El tejido hace red, la red el cuerpo. La célula básica es sustancia poética. Dentro de sus cláusulas formales el
poema es capaz de hospedar la más subversiva lesión de la lógica. No interpreta al mundo, no lo elucida. Le
propone universos paralelos compuestos de palabras
La respuesta es simple aunque no fácil de comprender: El acontecimiento poético tiene un sentido pero no
una utilidad. La poesía es el territorio en el que se hace posible la expresión de lo íntimo dentro de los cauces
de la invocación estética. Experiencia plácida o perturbadora, la poesía nos brinda un atisbo al asombro, a la
revelación, al acto de iluminar las cosas de adentro hacia afuera. La palabra colmada de síntesis que
desentraña lo esencial. El resultado de la obsesión por lesionar el idioma que se habita. Poesía es, podría ser,
búsqueda de nuevos cauces expresivos, de la justa revaloración de la forma, de la expansión de la conciencia
en una aventura estética. Es la muesca —la huella en el mejor de los casos— con que agredimos los rigores
estables de la historia y dejamos constancia de nuestros cuestionamientos. También es el vértigo en donde
lo insondable, envuelto en una forma feliz y aterradora, crepita y nos fascina.

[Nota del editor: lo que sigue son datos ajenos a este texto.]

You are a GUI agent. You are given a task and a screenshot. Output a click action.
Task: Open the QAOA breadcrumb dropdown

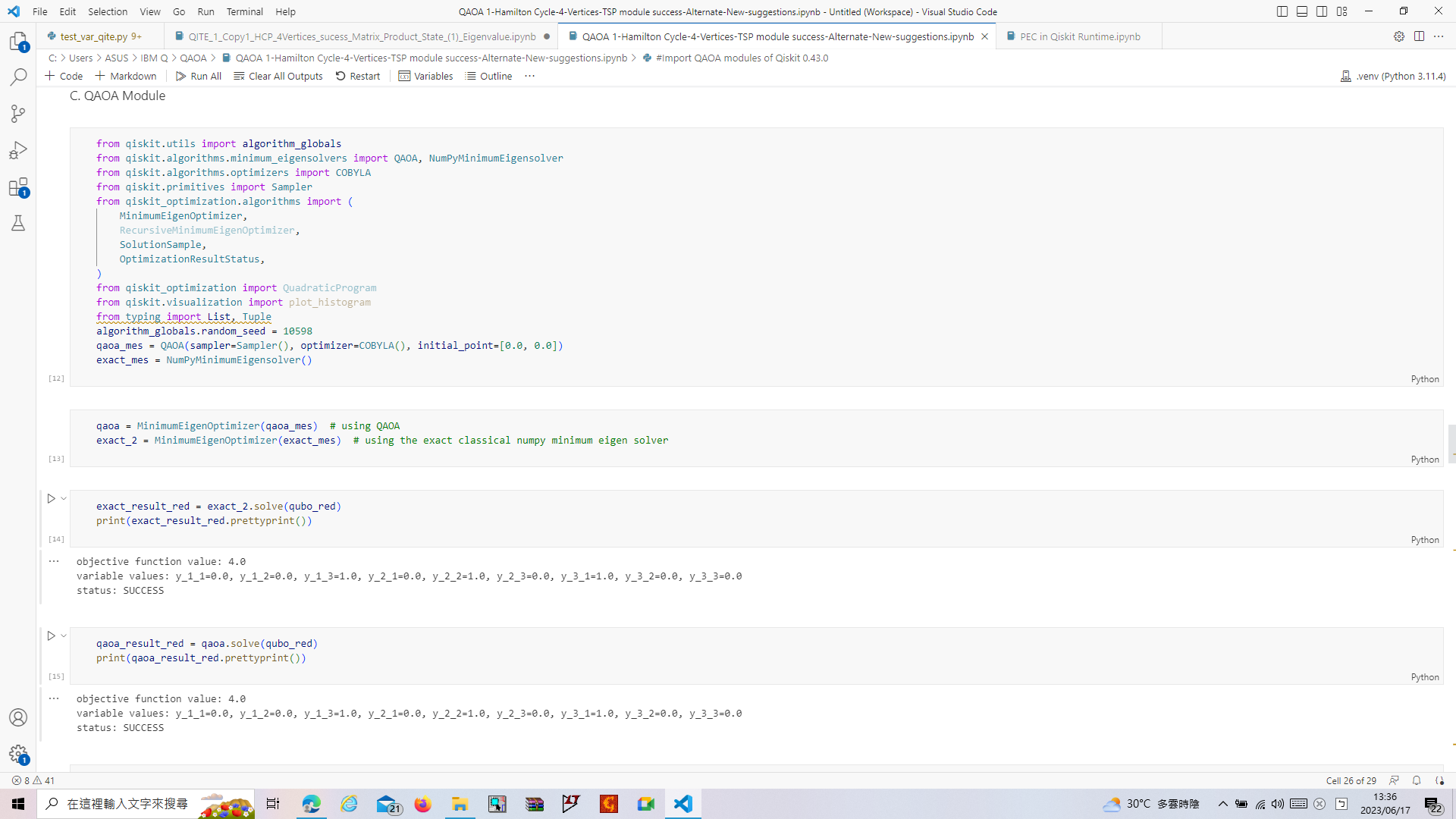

La obra terminada, la obra artística es una experiencia estética que espera su interlocutor; pero también es una
invocación capaz de penetrar la bóveda del alma.

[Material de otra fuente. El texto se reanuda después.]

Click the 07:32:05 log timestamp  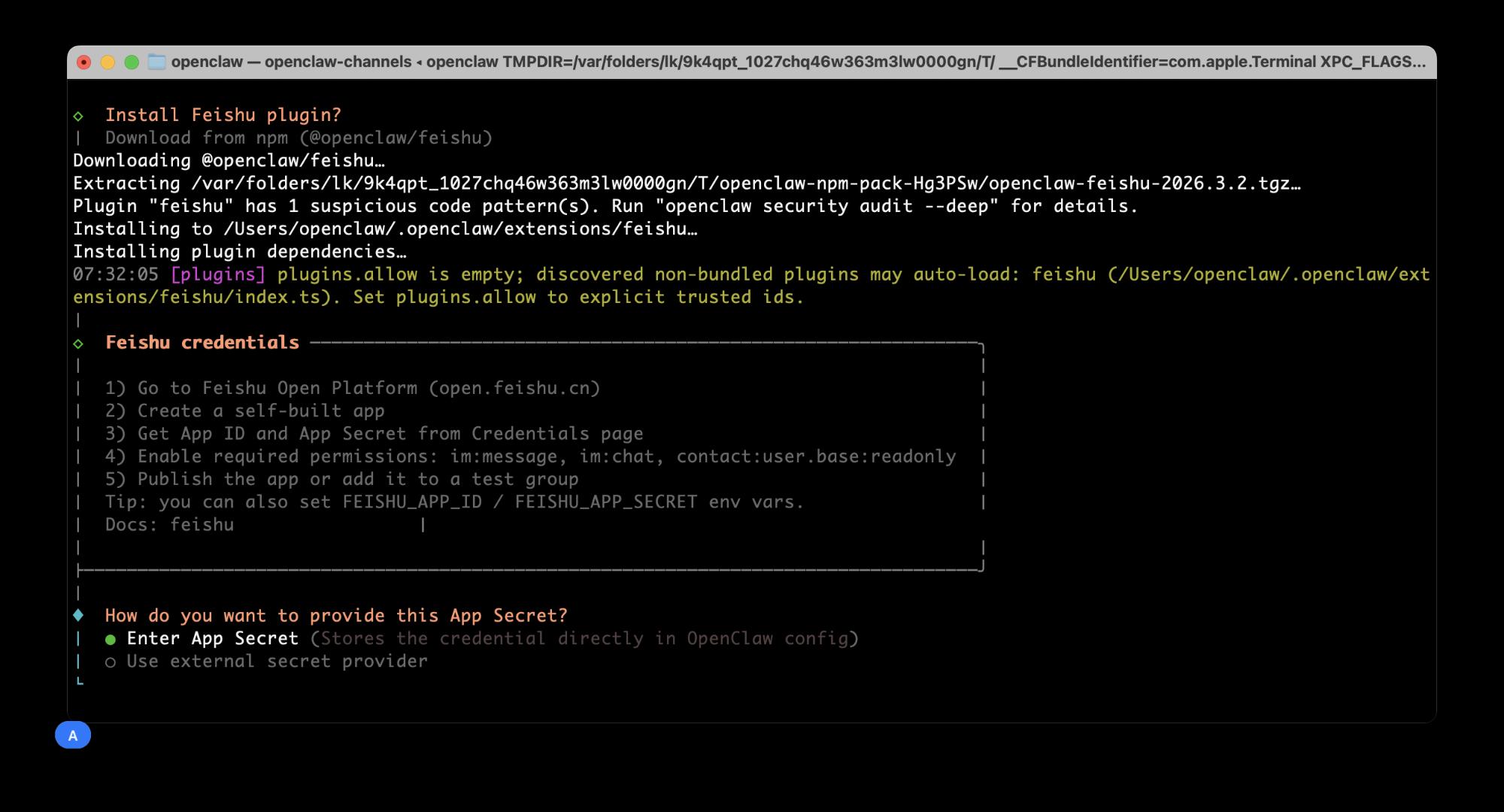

Sabemos que el arte verdadero es indagación en el Enigma y que, llevada a su feliz extremo, la escritura literaria es una
conmoción que conduce al sujeto a una revaloración de las más íntimas habitaciones de su ser. En consecuencia, aquél
que se sueña o se pretende escritor verdadero no se contenta con una enunciación más o menos eficaz, correcta.
Ambiciona –y su persecución puede durar años— parir una verdad poética, una verdad estética, por medio de la
invocación que es su obra. Debe entonces, ciertamente, pulir y calibrar armoniosamente, las herramientas de su
trabajo expresivo, desarrollar la fuerza de su decir. Eso significa encarar el necesario adiestramiento, el sacrificio del
tiempo y el cumplimiento de un ritual de paso del cual ha de egresar sabiéndose escritor. Si la voluntad de escribir es
una pulsión por revelar el Misterio, hacerlo significa construir una serie de artefactos verbales, igualmente misteriosos
y fascinantes.
Vehículo de la gesta, de la epopeya, el poema registra una relación de travesía. El mito ha sobrevivido en la forma
sanguínea del poema. Toda mitología se avoca a trazar la ruta del origen, el génesis esclarecedor que nos orienta; se
avoca asimismo a instalar las lógicas de una cosmogonía necesaria, con el impulso de un soplo fantástico y los rigores
de un cuerpo de conocimientos comprobables. Esa cosmogonía será la base sobre la que habrá de edificarse la Ciencia.
Toda mitología ofrece pautas con arreglo a las cuales el comportamiento toma forma, se moldea. Determina los
galardones del héroe y las condenas del trasgresor. Fecunda las voluntades para el quehacer de su propio culto, se
asegura de la permanencia de éste por medio de la introyección de la sagrada idea de tradición. Pospone la indagación
reflexiva de frente al misterio abismal o recóndito, a favor del monolito de la fe. Toda mitología representa la idea
unificadora en torno a la cual las voluntades sociales, por naturaleza divergentes, se agregan.
El tema con que la mitología nos ofrece su versión de la historia es la confrontación perpetua del Bien y el Mal. Los
poemas Homéricos prodigan las acciones heroicas, rinden el testimonio del sacrificio. Notifican la voluntad del que
abdica de su individualidad a favor del beneficio colectivo. En ese sentido, la poesía ha sabido instalarse en la
conciencia colectiva, pertenecer a la historia y dar cuenta de ella.